* begin *

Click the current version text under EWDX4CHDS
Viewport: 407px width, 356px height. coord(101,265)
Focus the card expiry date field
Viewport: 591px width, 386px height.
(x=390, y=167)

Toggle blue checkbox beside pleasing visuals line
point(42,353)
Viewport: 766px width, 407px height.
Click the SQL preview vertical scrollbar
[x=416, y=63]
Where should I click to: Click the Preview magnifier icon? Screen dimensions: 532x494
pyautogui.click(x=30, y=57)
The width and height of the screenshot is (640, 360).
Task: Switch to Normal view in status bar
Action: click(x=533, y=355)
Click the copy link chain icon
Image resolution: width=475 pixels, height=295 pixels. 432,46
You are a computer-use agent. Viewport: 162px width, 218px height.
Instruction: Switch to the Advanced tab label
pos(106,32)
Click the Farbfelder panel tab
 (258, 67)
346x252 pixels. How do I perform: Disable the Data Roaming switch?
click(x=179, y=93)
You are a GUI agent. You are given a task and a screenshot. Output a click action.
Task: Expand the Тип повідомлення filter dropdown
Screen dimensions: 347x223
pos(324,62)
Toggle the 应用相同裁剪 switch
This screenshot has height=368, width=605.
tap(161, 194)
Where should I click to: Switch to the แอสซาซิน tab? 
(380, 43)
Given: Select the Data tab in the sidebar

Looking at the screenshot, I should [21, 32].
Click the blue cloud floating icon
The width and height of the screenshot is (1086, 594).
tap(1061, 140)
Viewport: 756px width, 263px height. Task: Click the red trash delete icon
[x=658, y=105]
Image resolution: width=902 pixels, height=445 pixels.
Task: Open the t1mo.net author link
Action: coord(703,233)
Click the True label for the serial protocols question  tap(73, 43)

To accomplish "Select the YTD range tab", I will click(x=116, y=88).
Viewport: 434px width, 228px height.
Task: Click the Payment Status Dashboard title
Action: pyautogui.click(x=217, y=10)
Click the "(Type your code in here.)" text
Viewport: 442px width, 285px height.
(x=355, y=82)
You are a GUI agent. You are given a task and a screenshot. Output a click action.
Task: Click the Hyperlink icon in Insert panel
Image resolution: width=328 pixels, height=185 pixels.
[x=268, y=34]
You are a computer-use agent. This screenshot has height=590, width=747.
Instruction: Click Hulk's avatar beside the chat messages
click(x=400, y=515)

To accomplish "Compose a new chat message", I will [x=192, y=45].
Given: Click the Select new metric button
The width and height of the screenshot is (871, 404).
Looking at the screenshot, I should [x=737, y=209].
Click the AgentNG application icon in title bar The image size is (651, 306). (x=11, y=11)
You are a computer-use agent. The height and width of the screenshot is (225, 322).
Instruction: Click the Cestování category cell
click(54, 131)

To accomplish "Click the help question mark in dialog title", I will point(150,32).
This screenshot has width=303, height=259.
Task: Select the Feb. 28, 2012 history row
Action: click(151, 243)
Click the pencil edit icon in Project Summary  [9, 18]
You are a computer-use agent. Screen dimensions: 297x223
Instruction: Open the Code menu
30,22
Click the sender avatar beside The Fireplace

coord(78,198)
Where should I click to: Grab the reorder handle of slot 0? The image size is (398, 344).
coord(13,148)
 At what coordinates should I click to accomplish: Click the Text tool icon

* end *

## Work to be completed
Rewrite the lines above as a numbered list, from the line with "Click the AgentNG" up to and including the line with "click(54, 131)". Leave out any blank lines.

## Task output
1. Click the AgentNG application icon in title bar The image size is (651, 306). (x=11, y=11)
2. You are a computer-use agent. The height and width of the screenshot is (225, 322).
3. Instruction: Click the Cestování category cell
4. click(54, 131)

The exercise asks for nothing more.